Les entreprises qui tentent de répondre à la demande de leur clientèle et de livrer les commandes pendant la reprise économique se heurtent à deux difficultés : les déficits de compétences et les capacités de production limitées. Le secteur devait déjà composer avec ces problèmes avant la pandémie.

Au printemps 2020, Excellence in Manufacturing Consortium (EMC) — le plus important regroupement sectoriel du Canada — a effectué une enquête auprès de 769 cadres supérieurs du secteur manufacturier. Avant la pandémie de COVID-19, les déficits de compétences sont apparus comme la principale inquiétude de ces entreprises (voir la figure 2). Les déficits de compétences peuvent faire augmenter les coûts, freiner la productivité et miner la compétitivité à l’échelle mondiale. Elles sont aussi difficiles à quantifier en s’appuyant seulement sur les statistiques nationales.

Dans l'ensemble, en mai 2020, la production manufacturière a été freinée de plus de 20 % en raison du manque de candidats qualifiés, ce qui représente 98,4 milliards de dollars de commandes non exécutées. Les fabricants se sont vus obligés de refuser de nouvelles commandes, car ils n’étaient pas en mesure de les remplir.

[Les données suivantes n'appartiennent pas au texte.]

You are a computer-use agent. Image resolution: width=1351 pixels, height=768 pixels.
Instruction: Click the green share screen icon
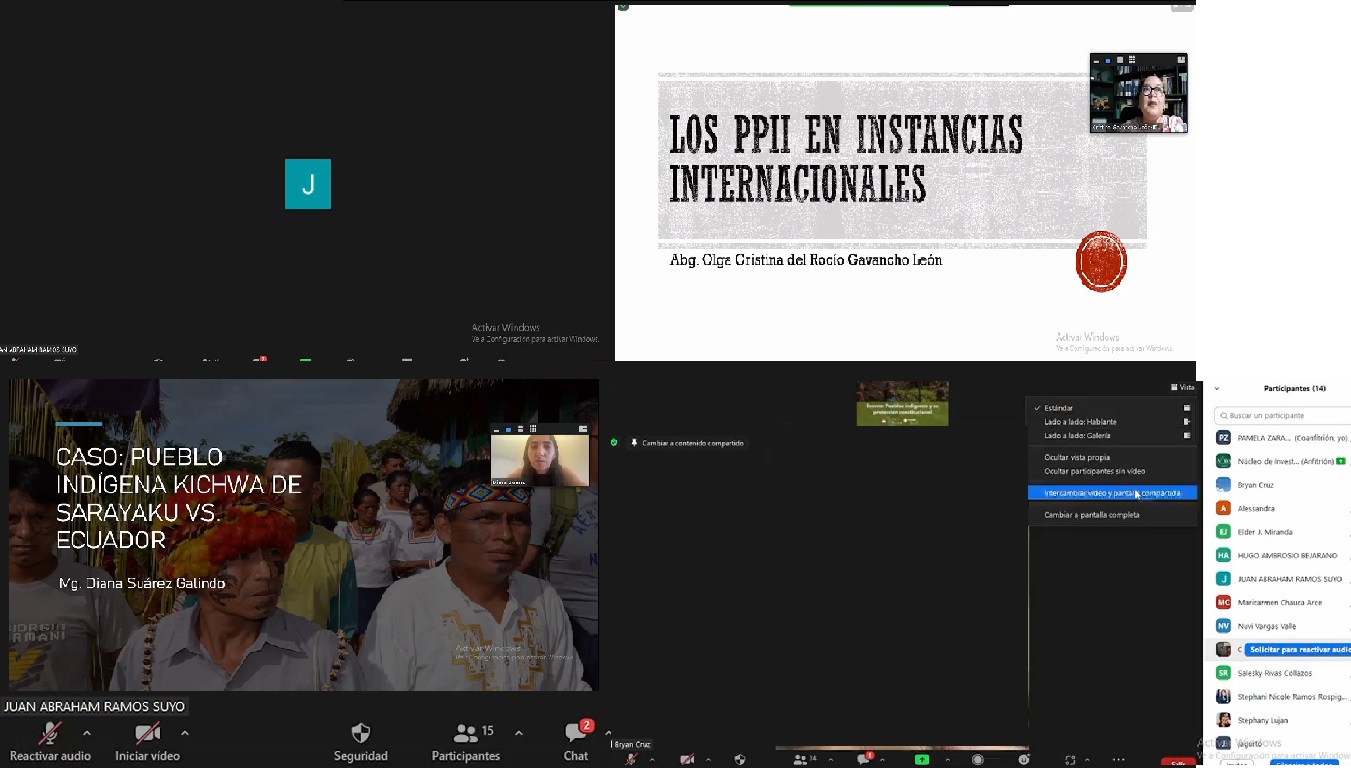922,760
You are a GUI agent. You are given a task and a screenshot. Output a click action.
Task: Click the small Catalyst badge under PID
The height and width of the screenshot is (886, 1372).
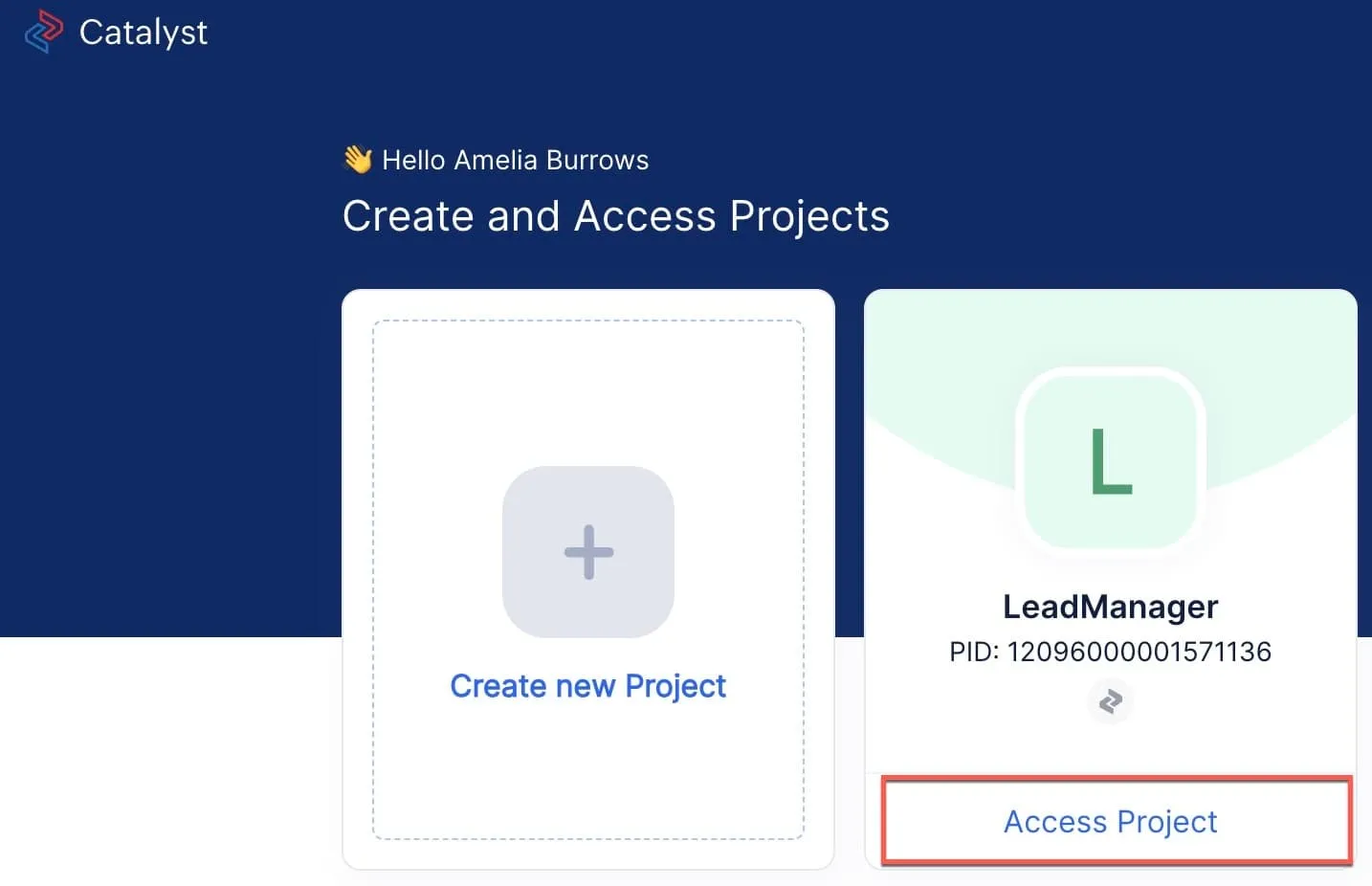(1110, 702)
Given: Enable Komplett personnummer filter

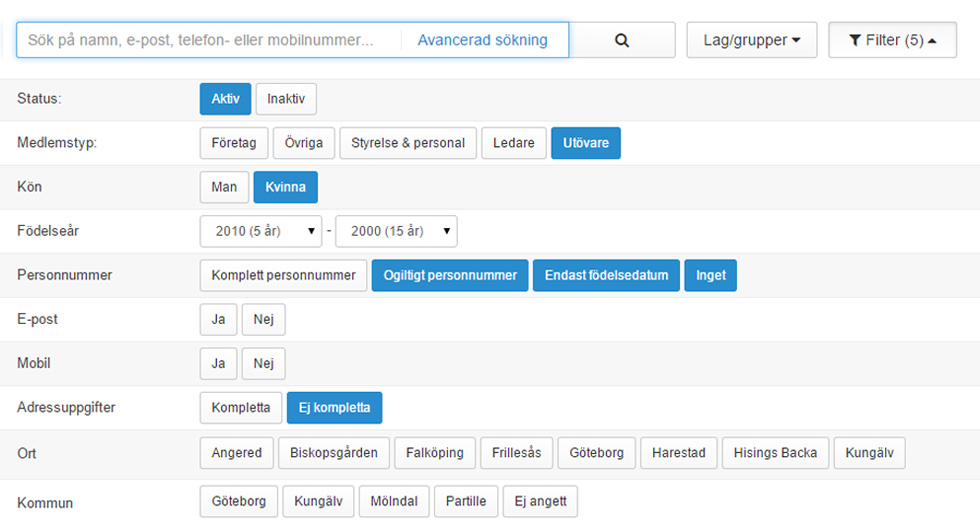Looking at the screenshot, I should coord(283,275).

Outre les déficits de compétences et les contraintes de productivité qui s’ensuivent, les employeurs interrogés dans le cadre de l'enquête d'EMC ont également souligné que, avant la pandémie, le contrôle des coûts — tels que la rémunération, l'énergie et les matières premières — et les technologies de fabrication représentaient deux autres problèmes majeurs pour le secteur.

Figure 2 : Les déficits de compétences représentaient le problème le plus important des cadres d’usines en 2020

Les effets plus profonds de la COVID-19

Étant donné les problèmes qui se posaient aux manufacturiers canadiens avant la crise sanitaire mondiale, il est essentiel d’avoir une meilleure idée de l'incidence de la pandémie sur le secteur. Pour ce faire, il faut distinguer les effets propres à la COVID-19 des effets de la COVID-19 sur les difficultés qui étaient déjà présentes dans le secteur avant la pandémie.

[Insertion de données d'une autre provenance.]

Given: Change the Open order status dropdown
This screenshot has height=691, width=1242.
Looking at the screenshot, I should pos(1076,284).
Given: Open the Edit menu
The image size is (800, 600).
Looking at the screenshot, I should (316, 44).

Dans une autre étude réalisée par EMC pendant la pandémie, 602 entreprises manufacturières ont été invitées à indiquer ce qui les préoccupait le plus dans l’immédiat. Les résultats montrent que la COVID-19 a suscité son lot de problèmes.

Le plus urgent était de veiller à la sécurité et la sûreté des effectifs, des cadres et des clients. Les entreprises étaient fortement ou extrêmement préoccupées par ce problème. Elles étaient ensuite préoccupées par leurs capacités à soutenir leurs activités et maintenir leurs chaînes d’approvisionnement, ainsi que par leurs capacités de production futures.

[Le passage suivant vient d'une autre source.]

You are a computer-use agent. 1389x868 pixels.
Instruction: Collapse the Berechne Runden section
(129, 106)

Toutefois, ces nouveaux enjeux n’ont pas supplanté ceux qui prévalaient avant la COVID‑19. Ces mêmes entreprises manufacturières ont également déclaré que les déficits de compétences, les postes vacants et les problèmes connexes de ressources humaines figuraient au nombre de leurs grandes priorités, même si ces questions n’étaient plus en tête de liste pour l’instant. Maintenant que l’activité économique reprend, les plans de relance doivent aussi tenir compte des difficultés qui se posaient avant la COVID.

Vers la reprise

Avec la levée des restrictions, l’emploi commence à rebondir dans le secteur manufacturier. En mai, 1 520 200 emplois avaient été rétablis et 1 591 000 en juin. Les variations mensuelles relatives de l'emploi dans l'industrie manufacturière sont présentées par région dans la figure 3. De mars à avril, c’est le Québec qui a enregistré le plus grand nombre de pertes d’emplois, avec une chute de 22,5 %. En revanche, la Colombie-Britannique a connu la plus faible baisse.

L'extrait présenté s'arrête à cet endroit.